Screenshot grounding data:
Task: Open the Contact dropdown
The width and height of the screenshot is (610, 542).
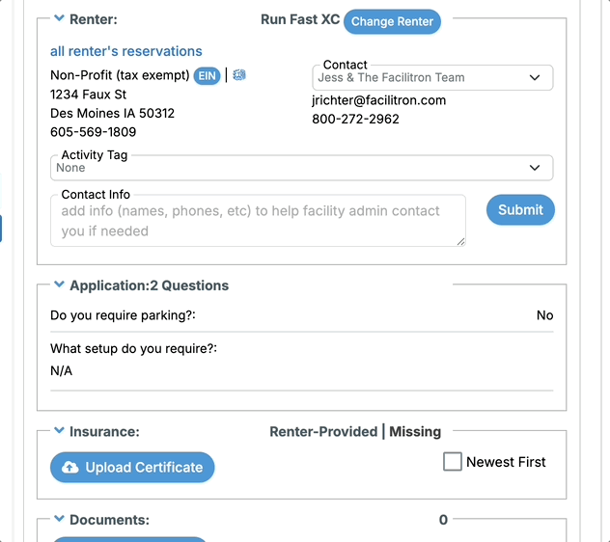Action: [432, 78]
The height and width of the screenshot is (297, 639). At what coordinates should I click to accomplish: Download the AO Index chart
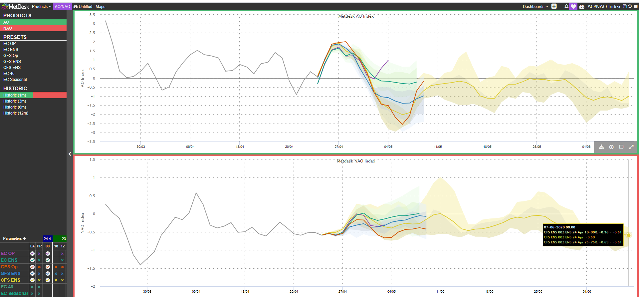[x=601, y=147]
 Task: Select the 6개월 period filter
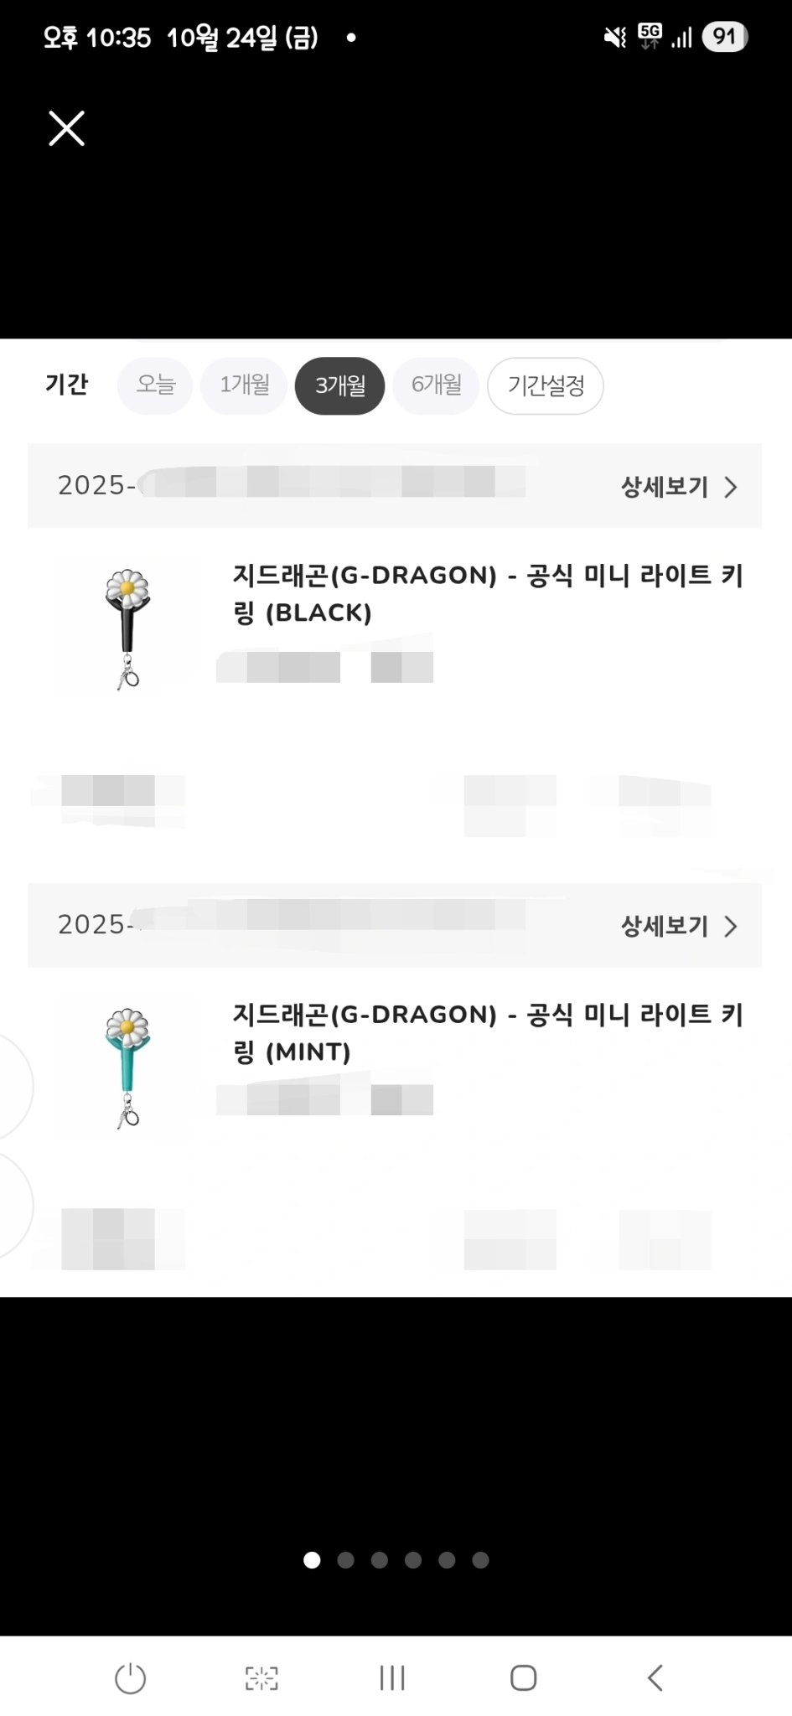point(436,385)
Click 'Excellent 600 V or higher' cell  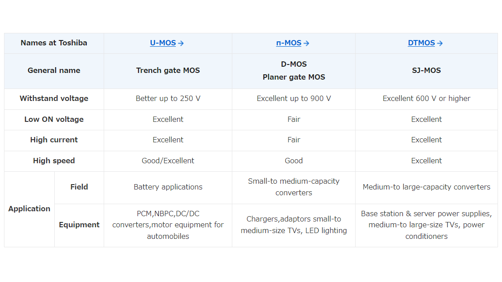[x=426, y=99]
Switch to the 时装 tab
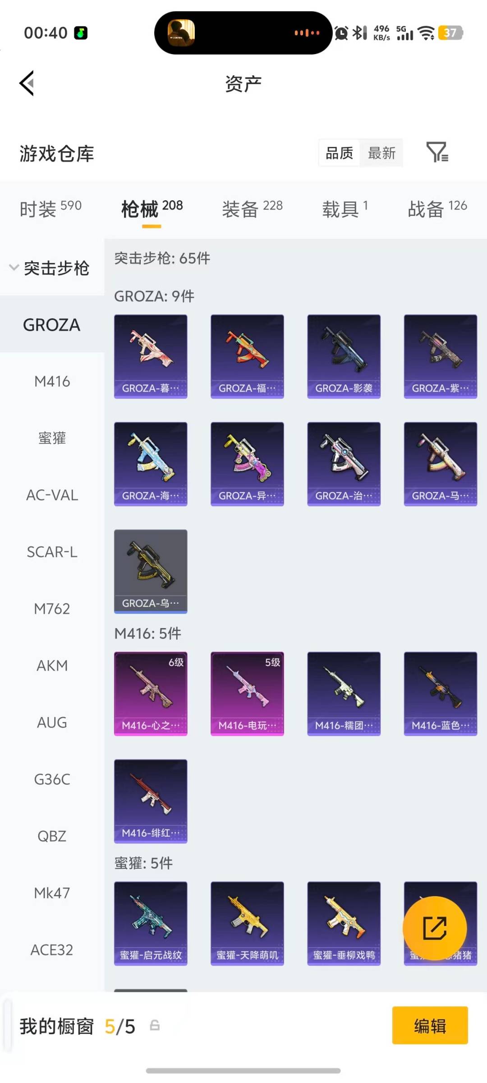 tap(51, 209)
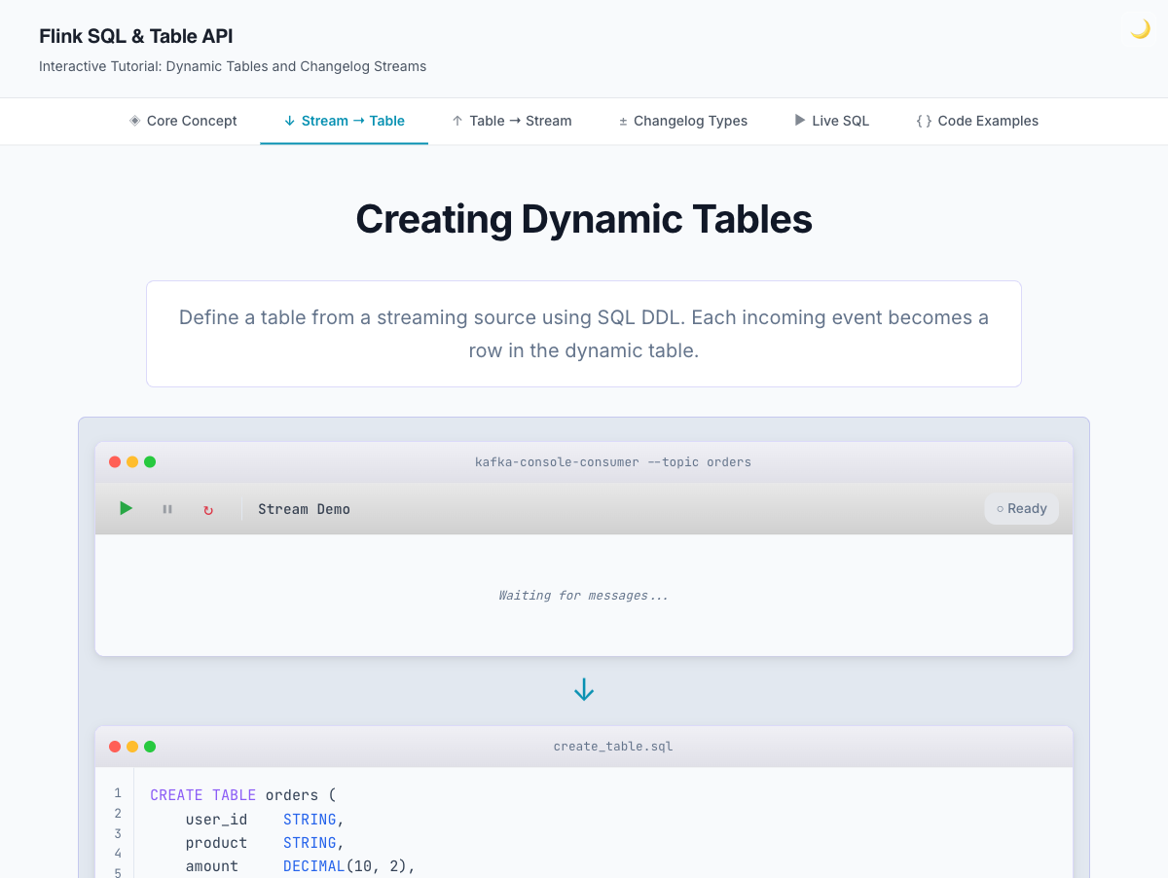Click the active Stream → Table tab

pyautogui.click(x=344, y=121)
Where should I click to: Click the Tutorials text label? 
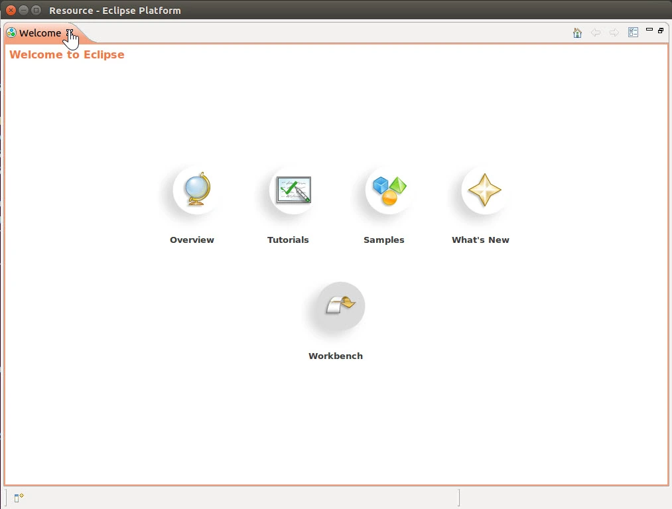(288, 240)
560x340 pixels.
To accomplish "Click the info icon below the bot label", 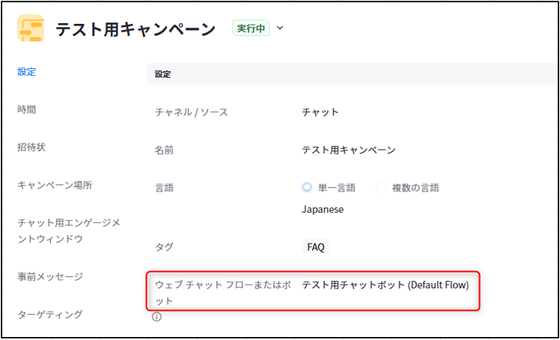I will coord(156,317).
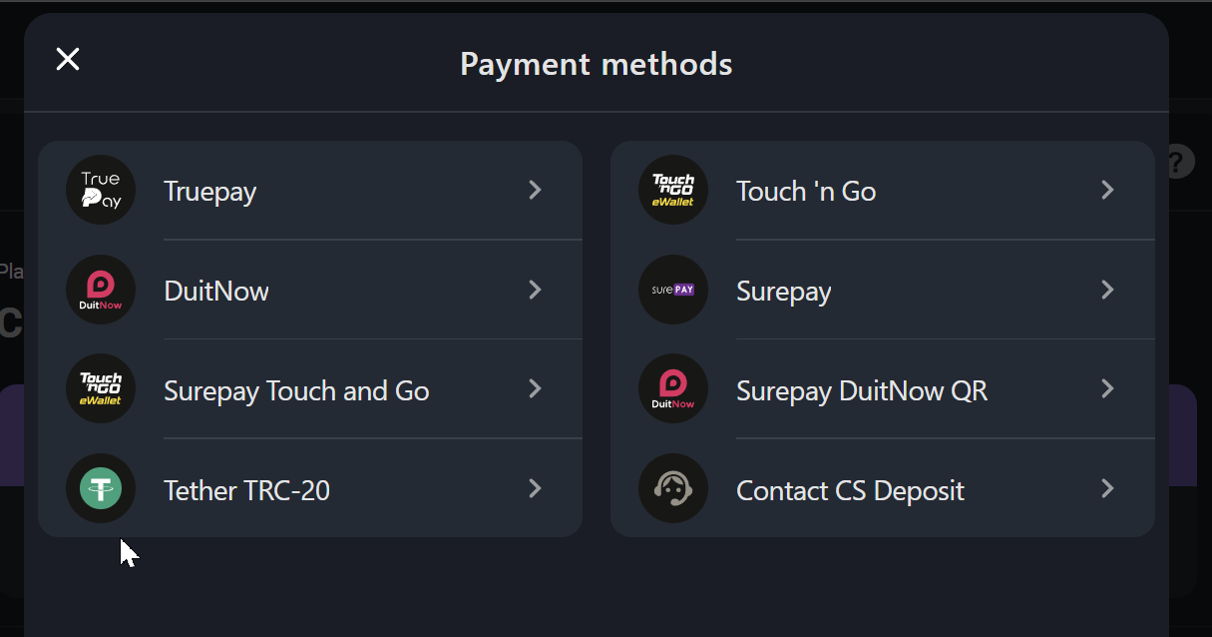Click the Touch 'n Go eWallet icon
The image size is (1212, 637).
coord(673,190)
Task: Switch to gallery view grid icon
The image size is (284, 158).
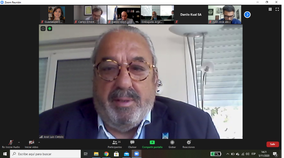Action: tap(270, 9)
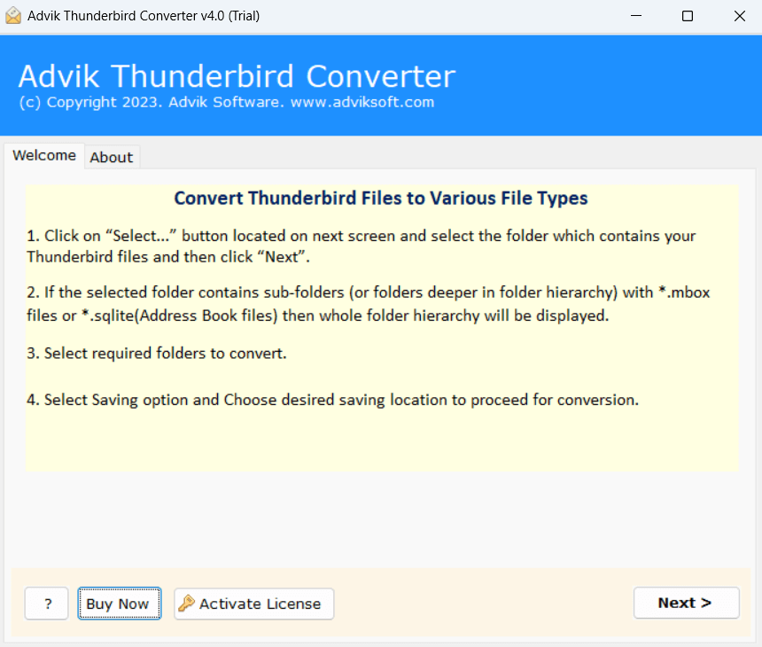Select the Welcome tab
This screenshot has width=762, height=647.
44,156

* [About this exercise]
Set down exactly the lines of the entries above from the one holding "Task: Switch to gallery view grid icon" through the last one, including both, with the pictures left out.

* [Exercise answer]
Task: Switch to gallery view grid icon
The image size is (284, 158).
Action: tap(270, 9)
Select the Welcome tab
This screenshot has width=762, height=647.
44,156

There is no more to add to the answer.